L’émergence progressive de la conception dualiste de la faute inassurable devant la troisième chambre civile

Qu’en est-il de la troisième chambre civile intervenant sur les contentieux en assurance construction ? Cette conception de la faute dolosive qui se distingue de la faute intentionnelle n’a pas été suivie dans un premier temps (v. Civ. 3e, 1er juill. 2015, n° 14-19.826, RDI 2015. 425, obs. D. Noguéro ). Toutefois, un arrêt rendu le 29 juin 2017 (n° 16-18.842, RDI 2017. 485, obs. D. Noguéro ) laisse à penser que la troisième chambre civile admettait qu’une autonomie de la faute dolosive soit possible. Par ailleurs, un arrêt rendu le 10 juin 2021 (n° 20-10.774, RDI 2021. 433, obs. C. Charbonneau ) est venu de nouveau semer le doute car il semble qu’elle fasse mention de la faute dolosive sans le dire clairement.

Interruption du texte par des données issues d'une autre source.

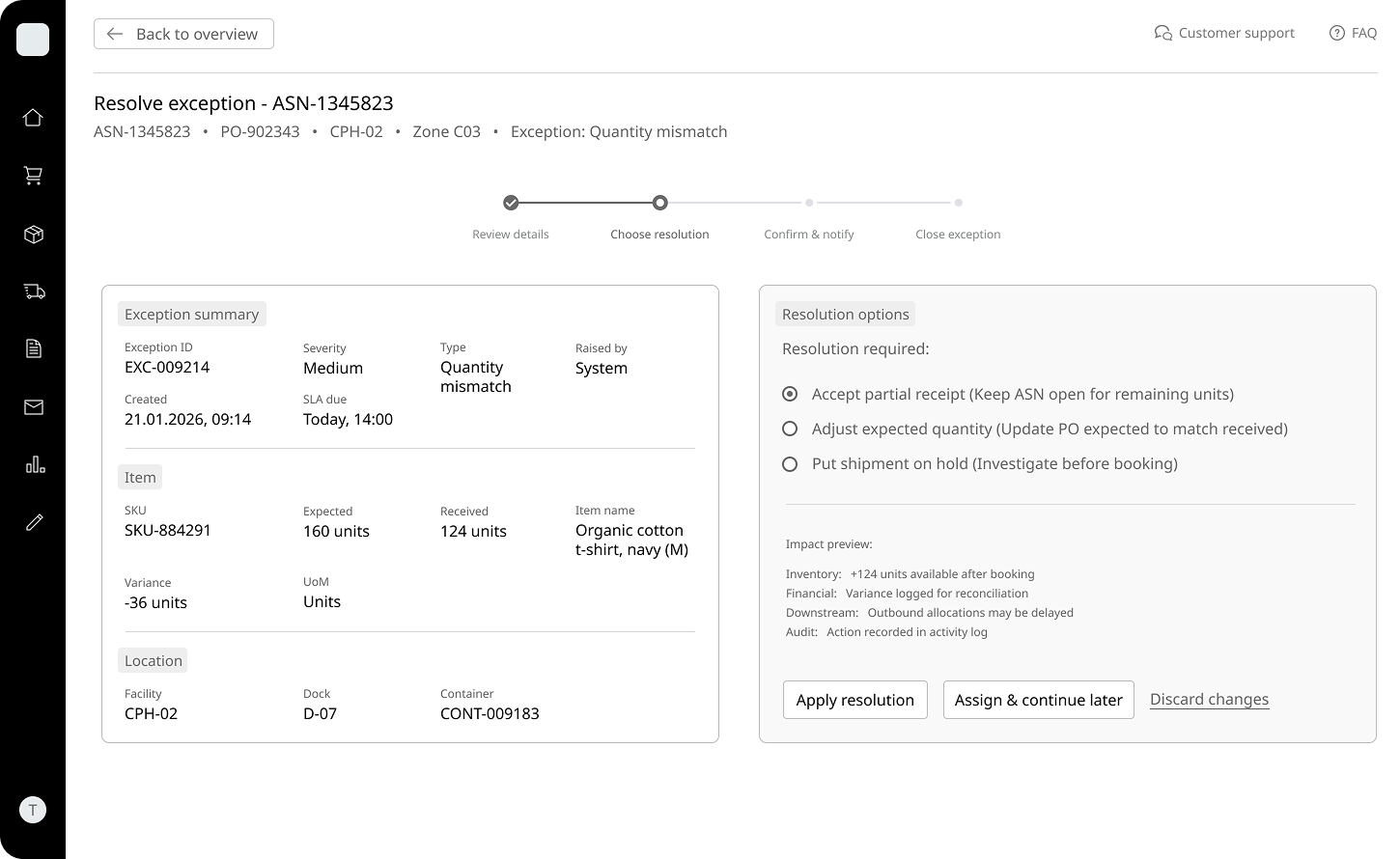The image size is (1400, 859).
Task: Open the documents sidebar icon
Action: click(33, 348)
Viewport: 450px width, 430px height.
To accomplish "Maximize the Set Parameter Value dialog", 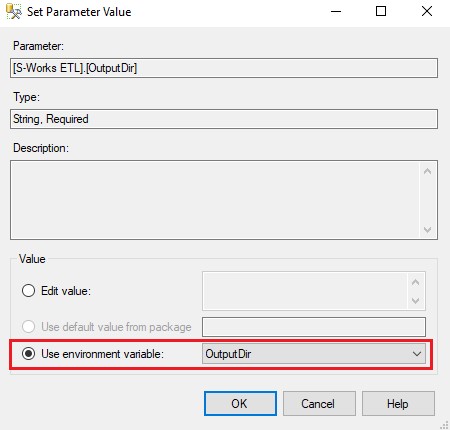I will pos(381,12).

L’évolution de la troisième chambre s’est faite timidement jusqu’à l’arrêt rendu le 30 mars 2023 par lequel elle vient clarifier sa position.

En l’espèce, une société a souscrit un contrat d’assurance pour les besoins de son activité de design et d’architecture. Cette dernière a été chargée par la société McDonald’s Europe de travaux de décoration de restaurants. À la suite d’une réclamation des ayants droit d’un designer, la société a déclaré un sinistre à son assureur qui a refusé sa garantie aux motifs que l’assurée avait commis une faute dolosive en raison du caractère flagrant et massif de la contrefaçon.

La cour d’appel d’Aix-en-Provence, saisie de l’affaire, rend une décision le 20 mai 2021 par laquelle elle estime que l’assurée a commis une faute dolosive au sens de l’article L. 113-1, alinéa 2, du code des assurances. En effet, elle indique que l’assurée a utilisé sans autorisation, dans des restaurants au Royaume-Uni et en Europe des reproductions soumises à un large public dont la similitude avec des œuvres d’un tiers est incontestable alors qu’une clause d’originalité était présente dans le contrat la liant avec McDonald’s. Dès lors, elle a pris un risque ayant eu pour effet de rendre inéluctable la réalisation du dommage, excluant ainsi la garantie de l’assureur (p. 7). La société forme alors un pourvoi en cassation composé d’un moyen divisé en quatre branches.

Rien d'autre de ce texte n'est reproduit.